LEWIS BLACK‘s Gay Banditos
..And these queers… these queers… don their black hoods, and matching pumps, very tasteful..
GEORGE CARLIN‘s Stuff
Have you ever noticed that their stuff is shit and your shit is stuff?
BILL COSBY‘s Noah
Who is this really? What do ya want? I been good! ..am I on candid camera?
BROOKS AND REINER‘s 2000 Year Old Man
Tragedy is I stub my toe. Comedy is you fall in an open manhole and die.
ABBOT AND COSTELLO‘s Who’s On First
Who’s on first. What’s on second. I don’t know’s on third.”
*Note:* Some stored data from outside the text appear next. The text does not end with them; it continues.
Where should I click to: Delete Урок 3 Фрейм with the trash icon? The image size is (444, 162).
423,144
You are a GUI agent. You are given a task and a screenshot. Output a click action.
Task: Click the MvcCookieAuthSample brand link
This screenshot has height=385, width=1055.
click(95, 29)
“That’s what I wanna find out!
ELLEN DEGENERES‘s Phone Call To God
..except for fleas..
WHOOPI GOLDBERG‘s Surfer Girl
..there’s water in my body and there’s water in the ocean and we pass water and water passes us..
WENDY LIEBMAN‘s Forty Something
I just turned forty-six. I don’t feel forty-six cuz I’m forty-seven..
HENNY YOUNGMAN‘s Take My Wife Please
Take my wife, Please!
BILL COSBY‘s Brain Damage
Didn’t I just tell you not to do that? She says, Uh-huh! Then why did you do it? I dunno! Brain Damage!
BILL HICKS‘s Positive Drug Story
…and now here’s Tom with the weather!
DYLAN MORAN‘s endless rambling
Granny used to say ‘necks and groins. don’t matter how big they are, everything has a neck and a groin’.
[this project is currently ongoing and in progress. please excuse the mess.]